Light fluffy flakes of snow falling soundlessly outside my bedroom window. Branches loaded down with thick heavy snow and traffic nearly non-existent on the usually busy street where I live. According to the little band across the bottom of my tv screen – everything is closed or closing.
I remember long ago days when the sight of this much snow would mean no school. No having to wake up early, pull on boots that were too tight around my chubby calves, a heavy wool coat, a scarf, hat and a pair of gloves that I could only ever find one of, unless I didn’t need them. The scarf tied around my head, so that only my eyes were uncovered, so that the wind wouldn’t take my breath away and that warm moist feeling on your face from breathing through the knitted material.
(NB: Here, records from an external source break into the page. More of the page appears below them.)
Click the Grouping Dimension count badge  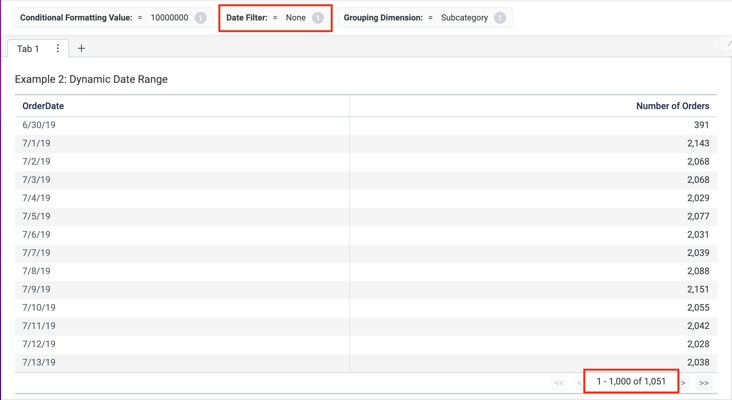coord(500,18)
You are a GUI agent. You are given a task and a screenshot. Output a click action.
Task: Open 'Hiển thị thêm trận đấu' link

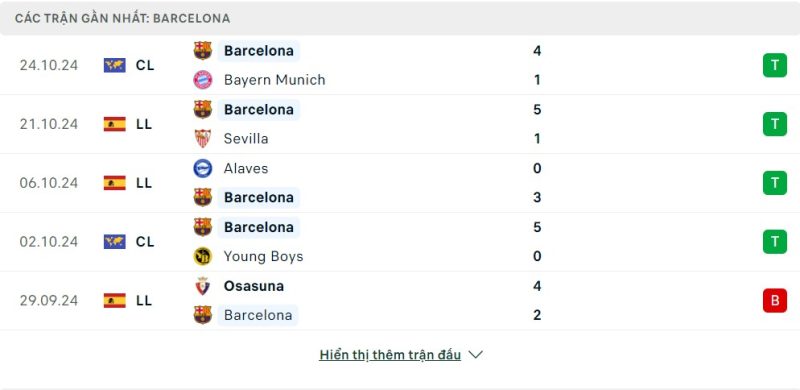tap(390, 355)

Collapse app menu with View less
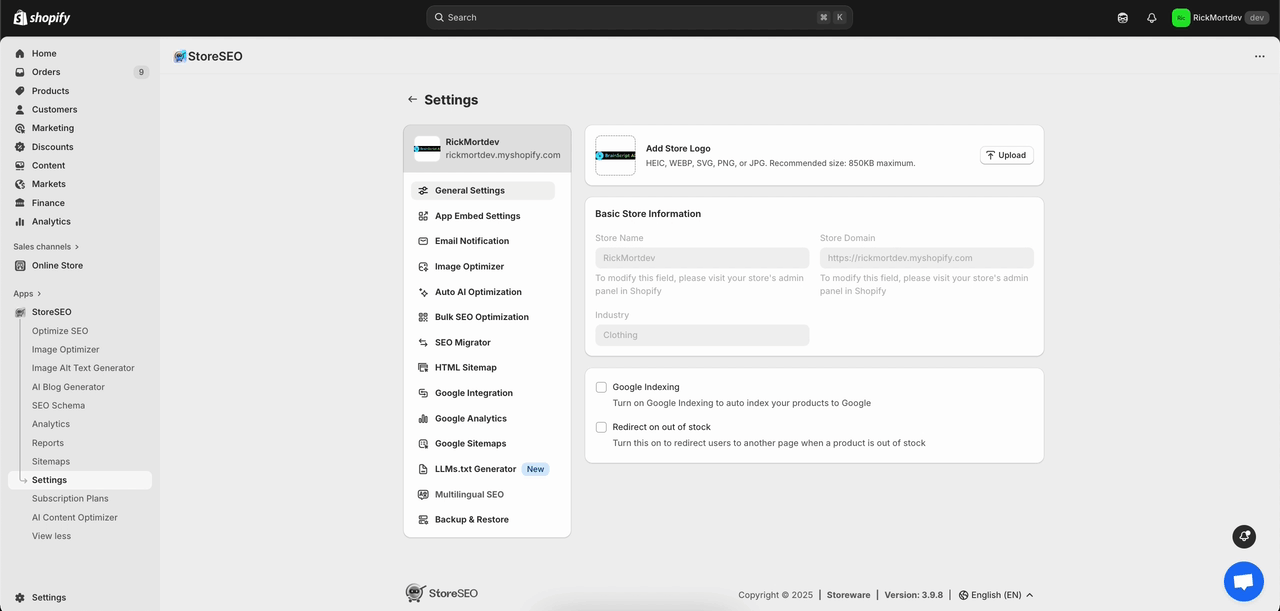pyautogui.click(x=51, y=536)
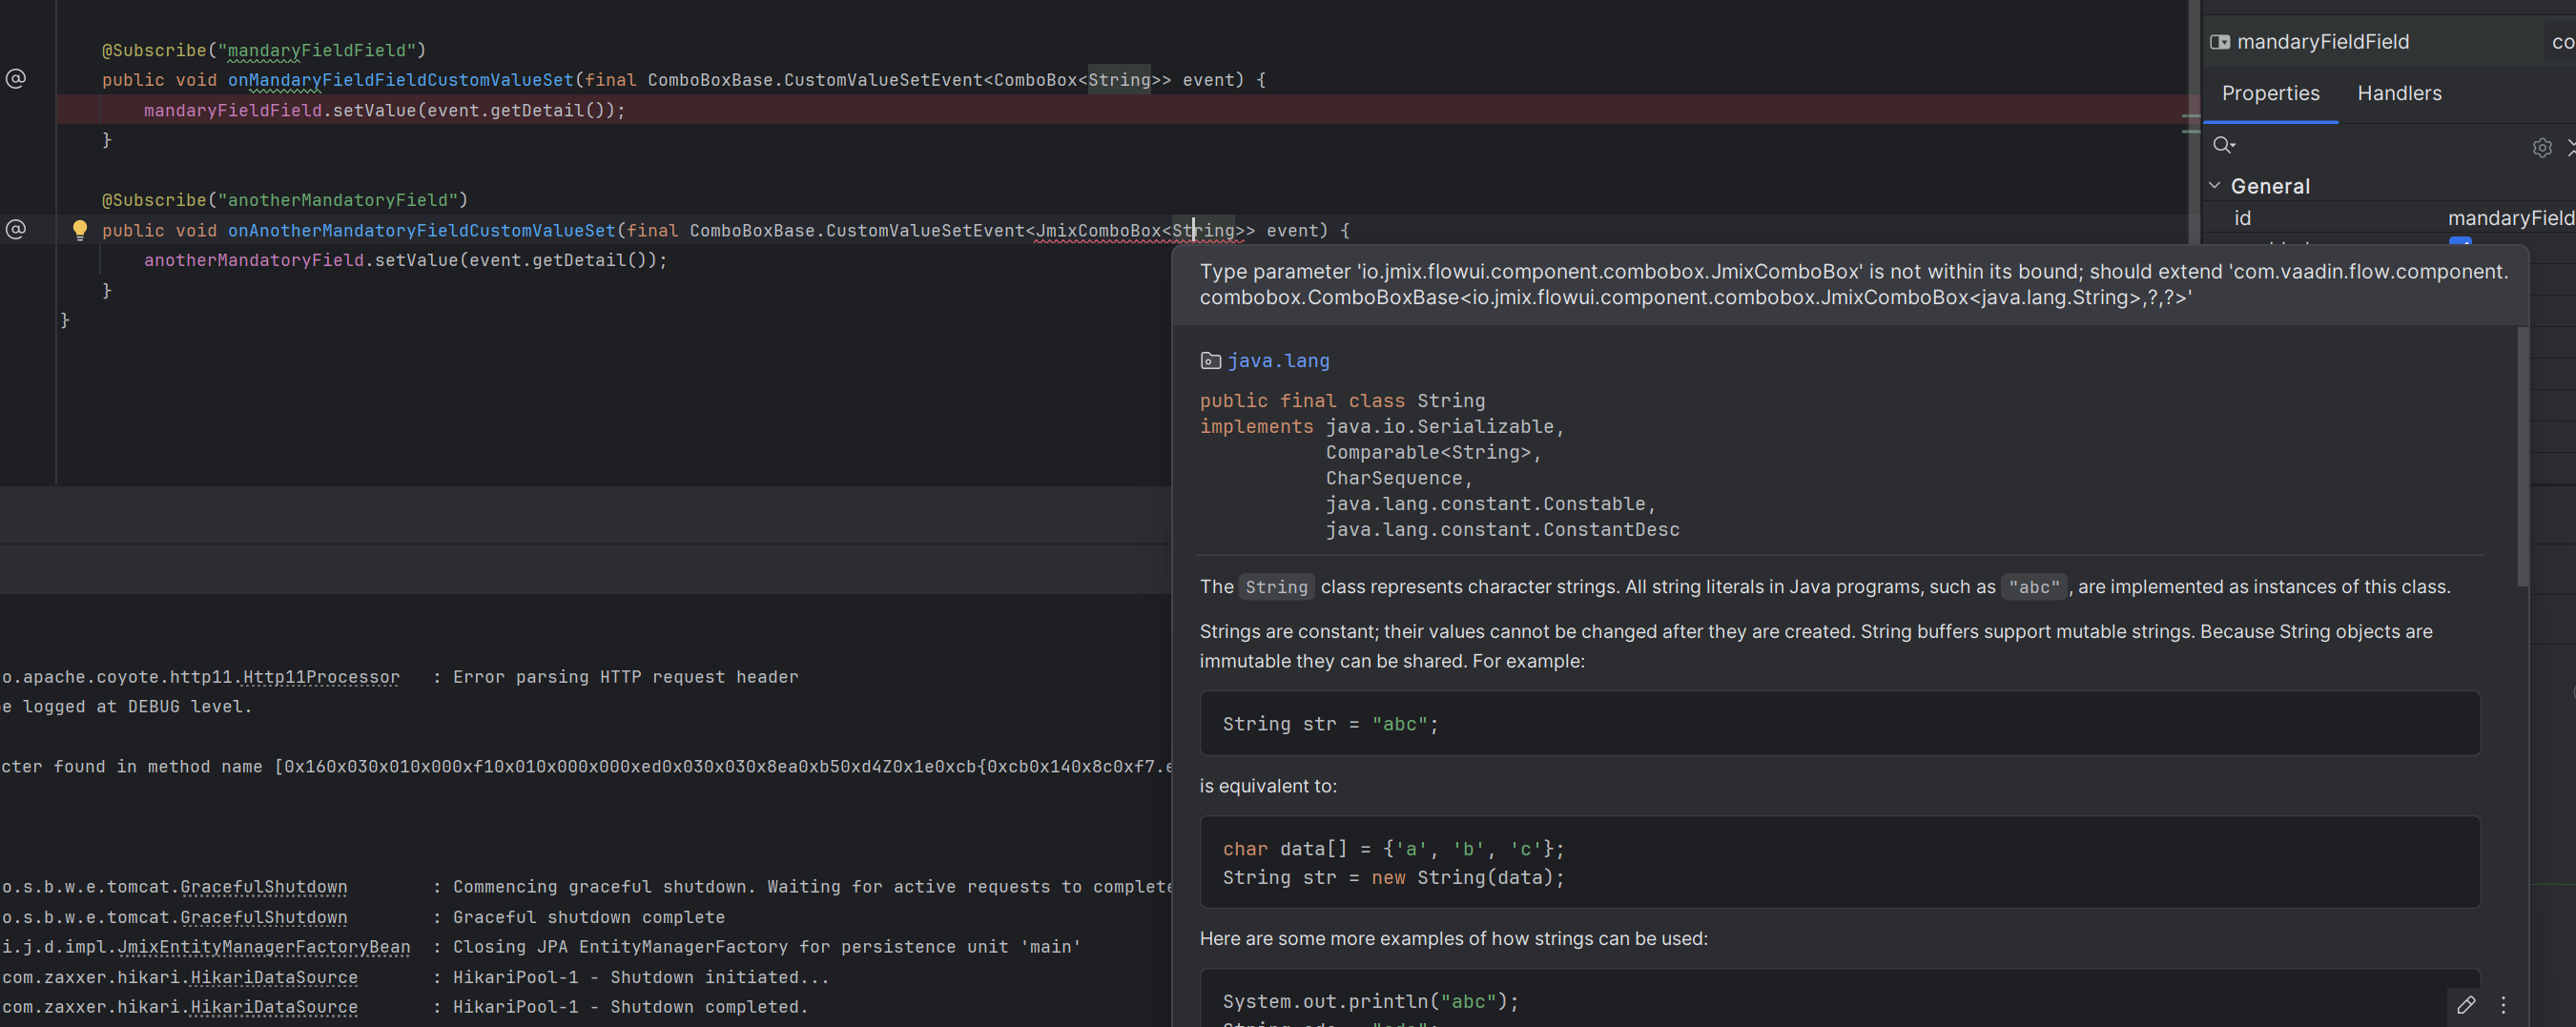Collapse the General properties section
Viewport: 2576px width, 1027px height.
(x=2214, y=186)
Then, the sound of my brothers and I, running through the house, playing hide and seek and my mother herding us up, and sending us out to the back yard to play or out front to shovel the walk before “your father gets home.” The plan was always to build an amazing snow man or better yet, a fort, so we could have someplace to hide when the other neighborhood kids wanted to launch a full on offensive against us in a snowball fight. We’d get the bottom of the snow man built and turn our attention to self-defense and manage to get about a 2 x 2 foot fort that wouldn’t protect us against anything. The joy of traipsing through an untouched back yard full of snow up to your knees is something that every child should experience. The unimaginable pleasure of making snow angel’s and watching as the snow drifted lazily onto your face, a snowflake catching on your eyelid for a second and then melting down your face.
Of course, the best part of the day, when you came into the house, dragging half the snow in the back yard with you and the smell of grilled cheese sandwiches and tomato soup cooking on the stove top. Mom would only break long enough to secure the snowball that your brother brought with him in the freezer, so we could show Dad when he got home. The hot, creamy tomato soup sliding down the back of your frozen throat, heating you up from the inside and smiling huge smiles just because it was a snow day and you still had hours to color in coloring books, or watch a movie or listen to your favorite songs and dance around the living room while your brother played disc jockey. Snow days were the best days…days that stick to you like melted cheese on your face.
Looking out the window, snow still falling steadily, I wonder how something so magnificently innocent could become days of worrying about snow tires, cancellations, closings, transportation and snow removal. Those days of wonder and frolic turn into days of panic, alarm and dread. I haven’t caught a snowflake on my tongue or eyelid in thirty years. What has changed, though? I have a back yard. I have a front walk. My freezer is not so full that I can’t fit in a snowball. We have cheese, bread and tomato soup in store. Why am I sitting regretting days gone by and memories that fill my heart with the joys of childhood? Watch out neighborhood kids, Ronan and I are on our way!